Your doctor may need to adjust your dose and/or take other precautions: if you are taking an angiotensin II receptor antagonist (ARA) or aliskirén (see also the information under the headings “Do not take Enalapril/Hidroclorotiazida Teva” and “Warnings and precautions”).

  • Anesthetics and medications for treating mental disorders or depression, medications for treating psychotic disorders, tricyclic antidepressants, or sedatives.
  • Lithium (a medication used to treat certain mental disorders).
  • Nonsteroidal anti-inflammatory drugs (NSAIDs) as they may prevent your blood pressure from being well-controlled and may increase the level of potassium in your blood.
  • Gold injections (aurintrimalate of sodium) a medication for injecting against rheumatoid arthritis.
  • A medication for treating prostate cancer (estradiol).
  • Medications such as ephedrine used for cough and cold, or noradrenaline or adrenaline used to reduce blood pressure, shock, heart failure, asthma, or allergies.
  • Medications that decrease blood sugar levels, such as insulin or those taken orally.
  • Cholestyramine and colestipol, active principles that decrease lipid levels in the blood.
  • Corticosteroids, substances such as anti-inflammatory hormones
  • Corticotropin (ACTH) used mainly to analyze if the adrenal glands function correctly.
  • Muscle relaxants (e.g. tubocurarine chloride, medications to relax muscles used in operations).
  • Medications for treating cancer, such as cyclophosphamide or methotrexate.
  • Medications for treating epilepsy (carbamazepine, oxcarbazepine)
  • Contrast agents containing iodine
  • Cardiac glycosides (e.g. digoxin, medications to strengthen the heart).
  • Medications that, as an adverse effect, cause abnormalities in the conduction of stimuli in the heart, such as medications for treating arrhythmias (e.g. quinidine, procainamide, amiodarone, sotalol).
  • Medications used more frequently to prevent organ transplant rejection (sirolimus, everolimus, temsirolimus, and other mTOR inhibitors). See section “Warnings and precautions”.
  • Racecadotril (a medication used to treat diarrhea).

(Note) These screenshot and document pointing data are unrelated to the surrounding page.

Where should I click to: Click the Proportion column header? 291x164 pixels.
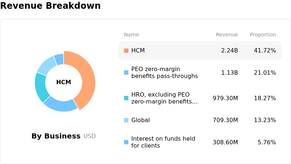[263, 35]
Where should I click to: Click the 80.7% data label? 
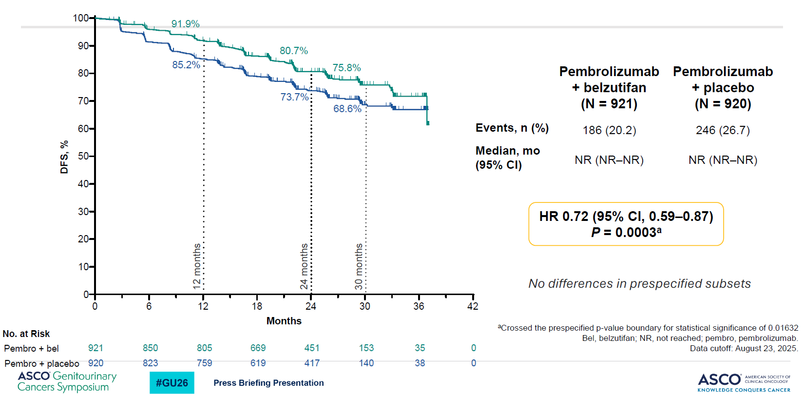point(293,51)
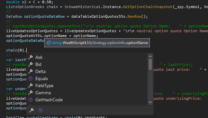Select FieldType in the completion list
208x118 pixels.
(87, 86)
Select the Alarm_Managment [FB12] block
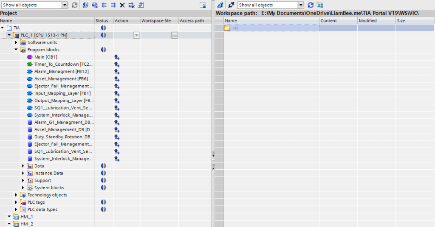The height and width of the screenshot is (227, 435). pyautogui.click(x=61, y=71)
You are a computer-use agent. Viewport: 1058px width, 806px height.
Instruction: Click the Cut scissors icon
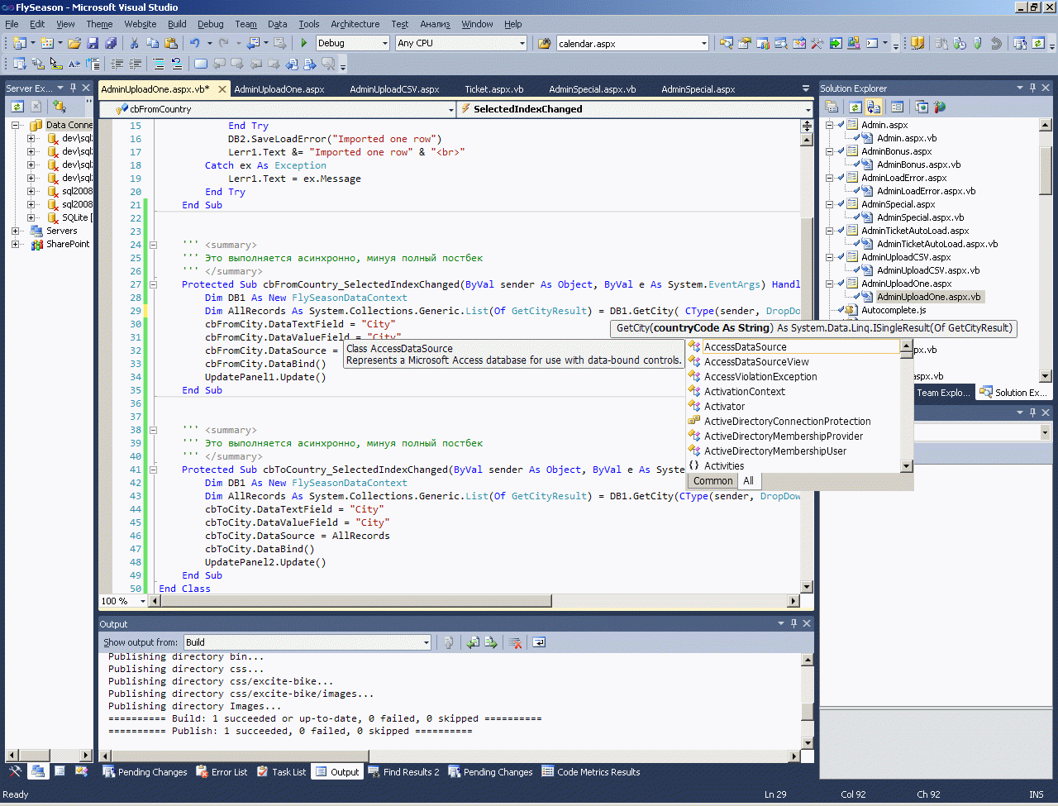point(135,43)
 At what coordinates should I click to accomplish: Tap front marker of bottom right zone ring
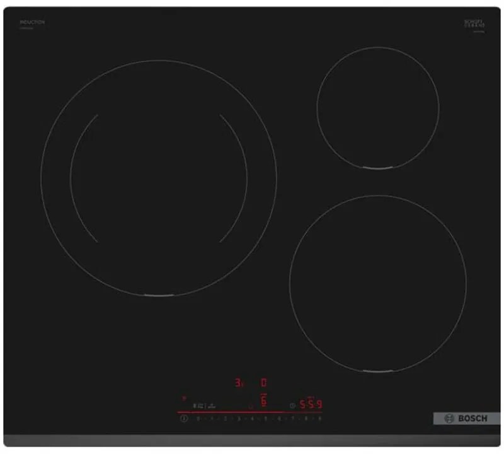click(x=377, y=371)
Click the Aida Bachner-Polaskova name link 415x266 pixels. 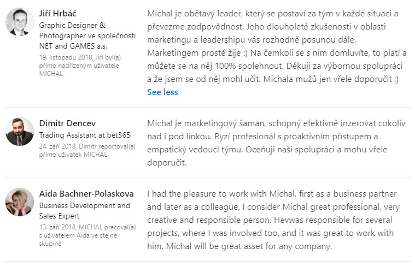coord(86,193)
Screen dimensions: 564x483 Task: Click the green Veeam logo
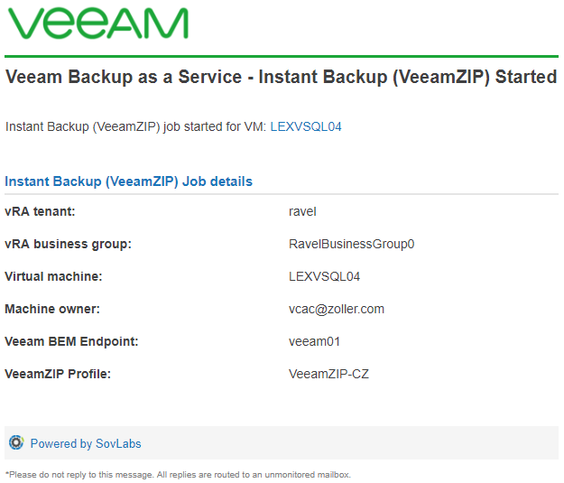[97, 23]
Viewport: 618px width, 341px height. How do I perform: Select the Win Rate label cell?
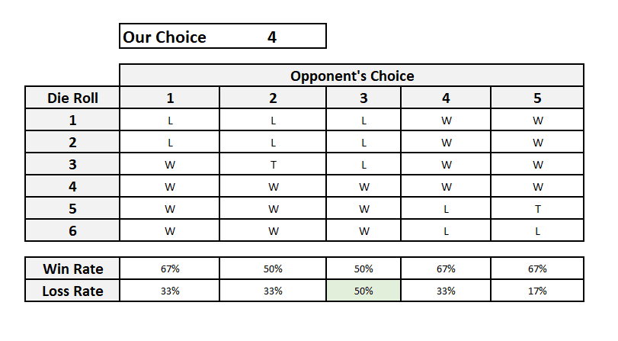tap(72, 269)
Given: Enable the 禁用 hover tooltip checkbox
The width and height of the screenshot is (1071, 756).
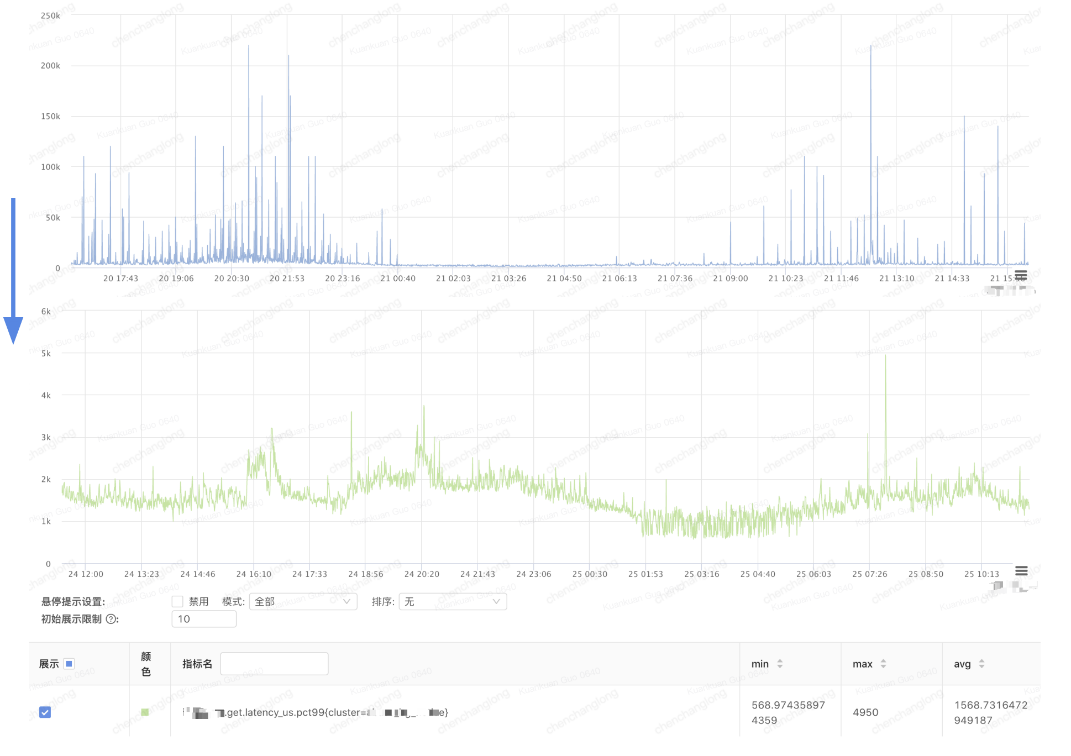Looking at the screenshot, I should (177, 601).
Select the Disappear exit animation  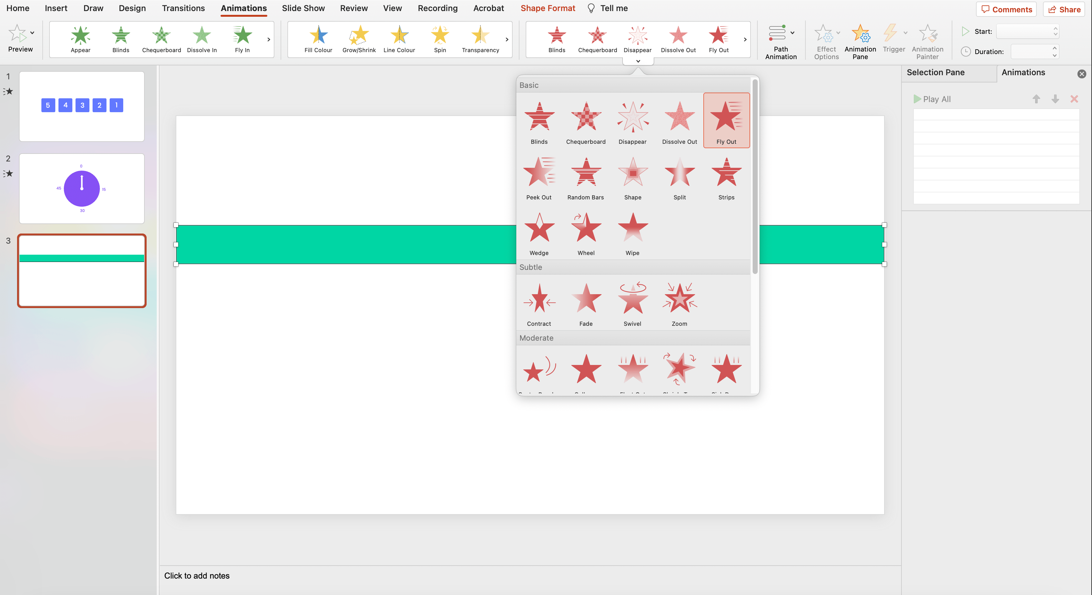pyautogui.click(x=632, y=120)
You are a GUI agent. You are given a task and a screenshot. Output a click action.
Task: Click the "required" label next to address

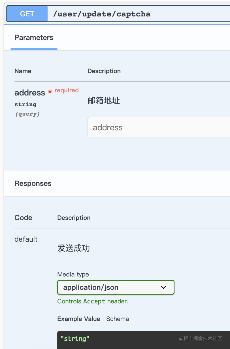[67, 90]
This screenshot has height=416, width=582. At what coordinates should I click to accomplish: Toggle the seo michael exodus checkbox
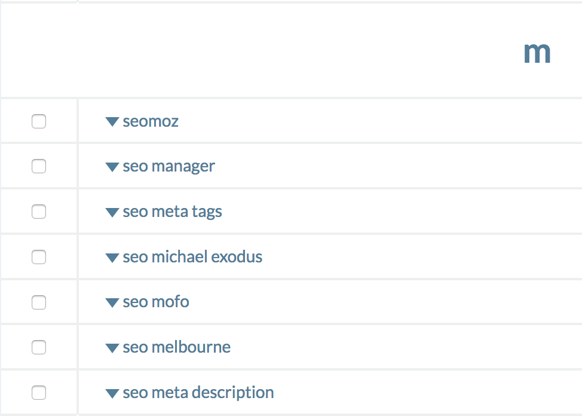[39, 257]
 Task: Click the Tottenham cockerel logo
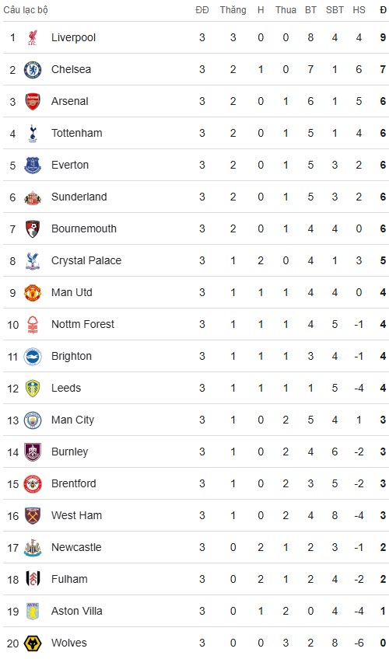tap(33, 134)
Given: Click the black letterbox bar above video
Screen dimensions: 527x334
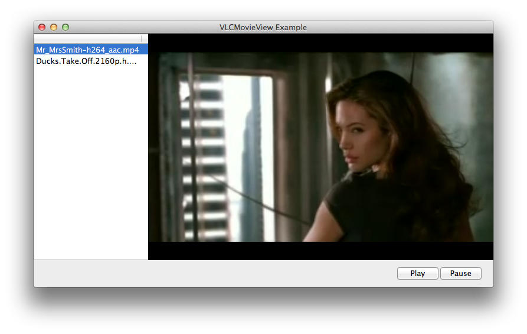Looking at the screenshot, I should [x=320, y=43].
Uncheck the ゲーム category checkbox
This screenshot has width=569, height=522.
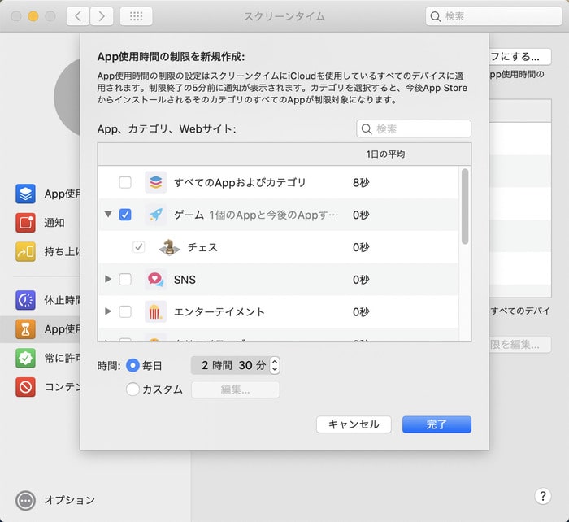pyautogui.click(x=125, y=215)
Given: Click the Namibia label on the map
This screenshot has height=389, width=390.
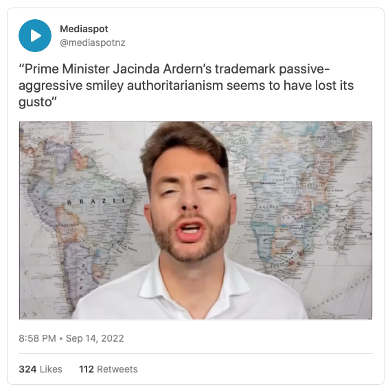Looking at the screenshot, I should click(266, 235).
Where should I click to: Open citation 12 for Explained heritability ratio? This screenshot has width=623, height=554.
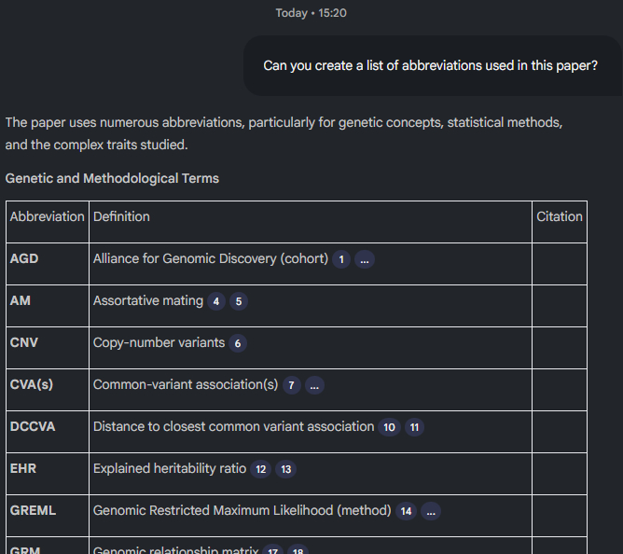[260, 469]
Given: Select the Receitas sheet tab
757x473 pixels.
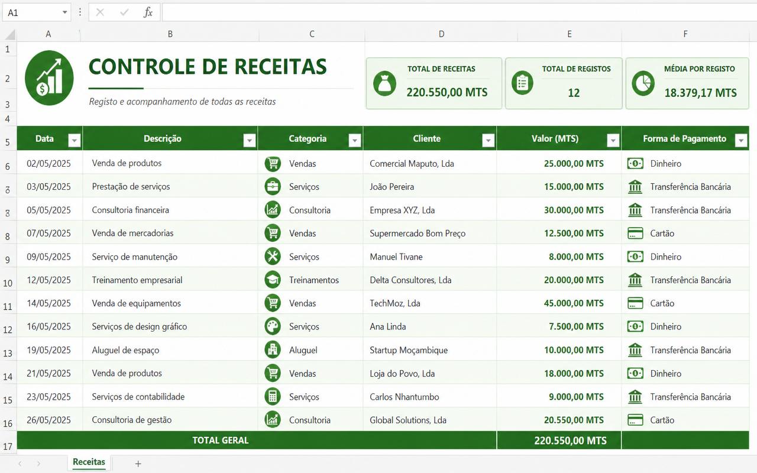Looking at the screenshot, I should pyautogui.click(x=89, y=462).
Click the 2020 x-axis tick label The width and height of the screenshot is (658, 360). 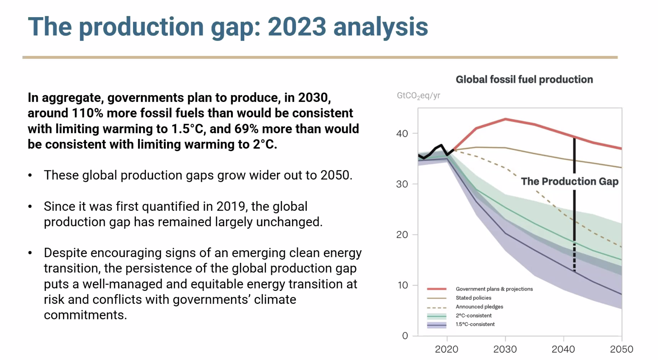446,349
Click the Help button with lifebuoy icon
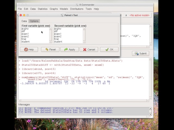 coord(29,50)
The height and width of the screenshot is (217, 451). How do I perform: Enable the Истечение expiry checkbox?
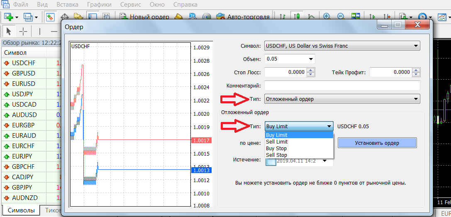point(271,161)
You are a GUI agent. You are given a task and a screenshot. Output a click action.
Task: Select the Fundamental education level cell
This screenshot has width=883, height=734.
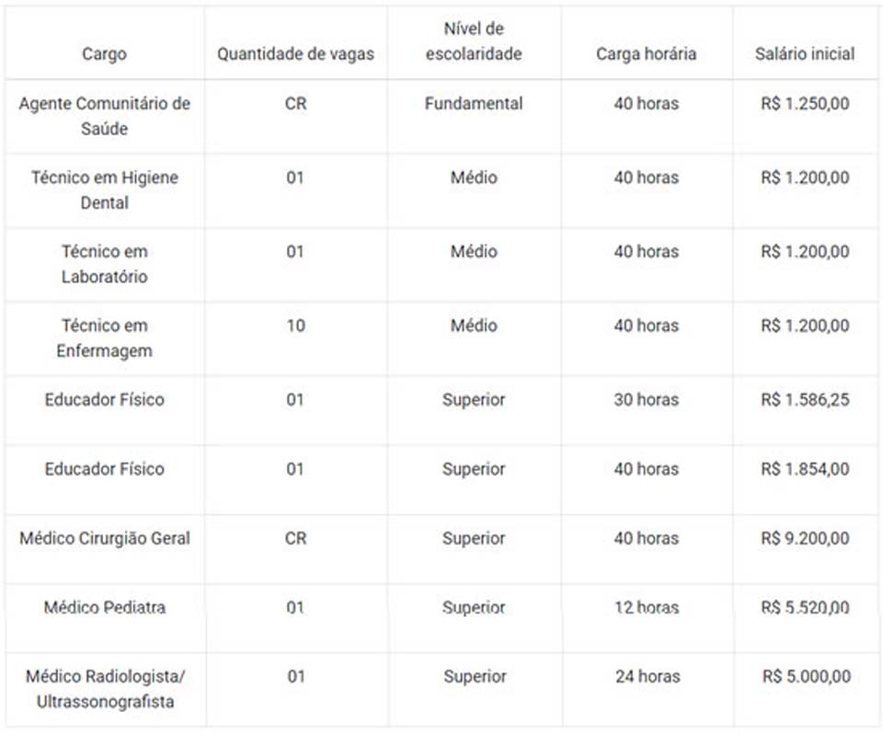coord(474,104)
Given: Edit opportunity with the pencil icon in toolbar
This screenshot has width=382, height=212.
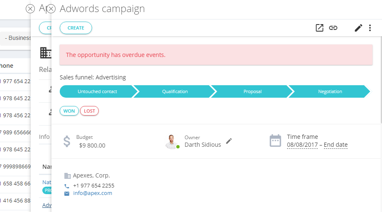Looking at the screenshot, I should coord(358,28).
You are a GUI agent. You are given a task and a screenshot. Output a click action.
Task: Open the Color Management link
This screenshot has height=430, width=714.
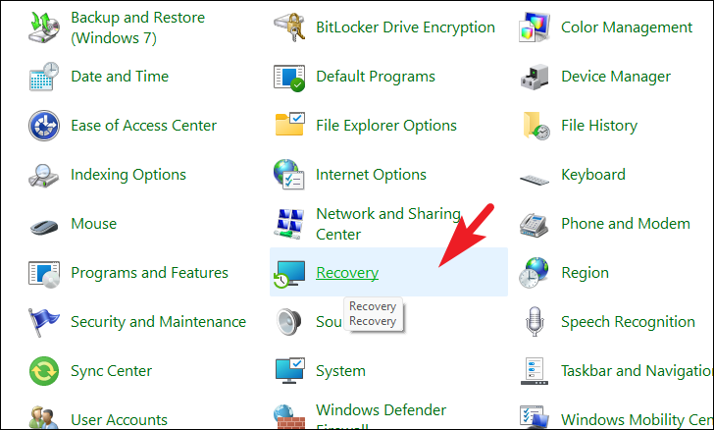[627, 27]
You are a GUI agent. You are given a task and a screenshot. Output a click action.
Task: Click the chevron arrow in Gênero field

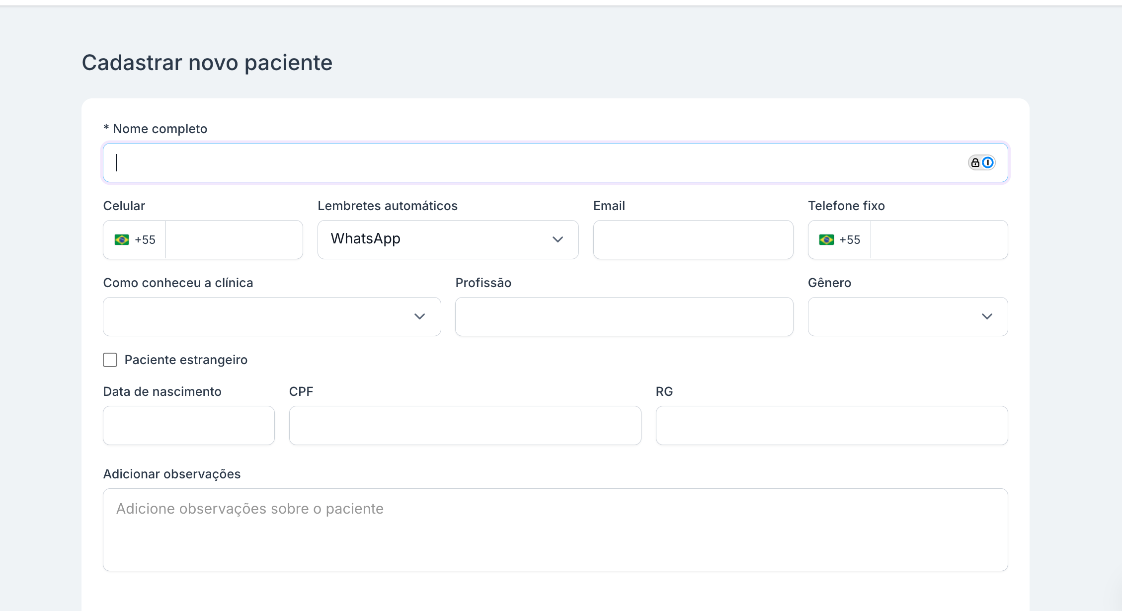[987, 316]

Enalapril/Hidroclorotiazida Teva with food, drinks, and alcohol

Enalapril/Hidroclorotiazida Teva can be taken without regard to meals.

Drinking alcohol with this medication may increase the blood pressure-lowering effect (and may cause dizziness when standing up, among other things).

Pregnancy, breastfeeding, and fertility

If you are pregnant or breastfeeding, or if you think you may be pregnant, consult your doctor or pharmacist before using this medication.

Pregnancy

You must inform your doctor if you think you are (or may be) pregnant. In general, your doctor will advise you to stop taking Enalapril/Hidroclorotiazida Tevabefore becoming pregnant or as soon as you know you are pregnant, and will recommend taking another antihypertensive medication instead. Enalapril/Hidroclorotiazida Teva is not recommended during pregnancy, and it should not be taken when you are more than 3 months pregnant, as it may cause serious harm to your baby if used after the third month of pregnancy.

Breastfeeding

Inform your doctor if you are breastfeeding or plan to start breastfeeding.

Enalapril/Hidroclorotiazida is not recommended for mothers who are breastfeeding.

Consult your doctor or pharmacist before using any medication.

Driving and operating machinery

Dizziness and fatigue have been reported in people taking enalapril/hidroclorotiazida; if you experience any of these symptoms, do not drive a car or operate machinery (see section 4. “Possible side effects”).

Enalapril/Hidroclorotiazida Teva contains lactose and sodium

Patients with lactose intolerance should be aware that this medication contains a small amount of lactose. If your doctor has told you that you have an intolerance to certain sugars, consult with them before taking this medication.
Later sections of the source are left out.